# Introduction to Reinforcement Learning

Going through lecture series: Introduction to Reinforcement Learning by David Silver

## Lecture 1: Introduction to Reinforcement learning

### RL vs. the rest of ML

• There is no supervisor, only a reward.
• Feedback is delayed.
• Time steps are non-IDD.
• Observations and actions are non-IDD (actions affect observations).

### Reward hypothesis

All goals can be described by the maximization of expected cumulative reward.

### Formulation

At each time step $$t$$:

• The agent executes action $$A_t$$.
• The environment emits observation $$O_t$$.
• The environment emits reward $$R_t$$.

The history is the sequence of actions, observations, and rewards: $H_t = O_1, R_1, A_1, ..., A_{t-1}, O_t, R_t$

The state is a function of the history: $S_t = f(H_t)$

### Environment vs. agent states

• The environment state $$S^e_t$$ is the private representation.
• e.g. the internal memory of the game.
• It may contain irrelevant information.
• The agent state $$S^a_t$$ is the agent’s internal representation.
• Derived from the observations, $$S^a_t = f(H_t)$$

### Fully vs. partially observable environments

Either the environment state is fully observable, $$O_t = S^a_t$$, or not $$O_t \neq S^a_t$$.

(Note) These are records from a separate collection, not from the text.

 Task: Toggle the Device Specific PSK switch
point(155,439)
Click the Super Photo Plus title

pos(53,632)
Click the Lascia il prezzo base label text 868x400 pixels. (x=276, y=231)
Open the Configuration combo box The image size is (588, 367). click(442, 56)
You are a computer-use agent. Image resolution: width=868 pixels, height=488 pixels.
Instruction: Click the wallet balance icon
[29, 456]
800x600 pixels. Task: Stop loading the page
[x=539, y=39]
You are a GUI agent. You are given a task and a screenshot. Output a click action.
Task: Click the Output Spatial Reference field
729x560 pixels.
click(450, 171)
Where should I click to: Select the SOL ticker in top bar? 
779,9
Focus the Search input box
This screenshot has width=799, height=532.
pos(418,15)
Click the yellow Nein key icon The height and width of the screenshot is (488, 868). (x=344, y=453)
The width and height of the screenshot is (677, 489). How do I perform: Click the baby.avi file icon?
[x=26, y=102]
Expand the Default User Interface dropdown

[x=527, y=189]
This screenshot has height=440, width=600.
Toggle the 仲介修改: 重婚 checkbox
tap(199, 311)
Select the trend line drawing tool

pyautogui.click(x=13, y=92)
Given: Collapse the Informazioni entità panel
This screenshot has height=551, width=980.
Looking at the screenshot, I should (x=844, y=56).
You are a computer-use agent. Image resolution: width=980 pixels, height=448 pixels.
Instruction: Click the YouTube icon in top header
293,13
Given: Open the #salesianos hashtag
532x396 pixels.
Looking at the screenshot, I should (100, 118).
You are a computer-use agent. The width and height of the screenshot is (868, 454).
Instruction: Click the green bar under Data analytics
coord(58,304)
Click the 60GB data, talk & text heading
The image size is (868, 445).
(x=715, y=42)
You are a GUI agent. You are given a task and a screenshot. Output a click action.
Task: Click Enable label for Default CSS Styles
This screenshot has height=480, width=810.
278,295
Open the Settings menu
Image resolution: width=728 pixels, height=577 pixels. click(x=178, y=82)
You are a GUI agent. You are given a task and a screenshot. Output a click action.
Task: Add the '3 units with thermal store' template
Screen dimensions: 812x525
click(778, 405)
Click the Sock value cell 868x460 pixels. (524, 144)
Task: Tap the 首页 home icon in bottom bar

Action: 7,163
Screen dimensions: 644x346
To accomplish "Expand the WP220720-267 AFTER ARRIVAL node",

This is the difference between a Markov Decision Process (MDP) and a Partially Observable Markov Decision Process (POMDP).

### RL agent components

• The policy defines the agent’s behavior.
• Maps state to action $$a_{t+1} = \pi(s_t)$$.
• Or stochastically: $$\pi(a_{t+1} | s_t) = \mathbb{P}[A_{t} = a | S_t = s]$$.
• The value function predicts the future reward.
• $$v_{\pi}(s) = \mathbb{E}_{\pi}[R_{t+1} + \gamma R_{t + 1} + \gamma^2 R_{t + 1} + ....] | S_t = s$$
• Can also be conditioned on an action to be taken at $$S_t$$.
• The model of the environment.
• Predicts what the environment will do next.
• $$\mathcal{P}$$ predicts next state, $$\mathcal{R}$$ predicts next reward.
• $$\mathcal{P}^a_{ss'} = \mathbb{P}[S_{t+1} = s' | S_t = s, A_t = a]$$
• $$\mathcal{R}^a_{s} = \mathbb{P}[R_{t+1} = r | S_t = s, A_t = a]$$

Not all agents will explicitly model all components, for example:

• Value based agents infer their policy from their value function.
• Policy based agents will learn the policy directly, and not implement a value function.
• Actor-critic agents will learn both the value function and the policy.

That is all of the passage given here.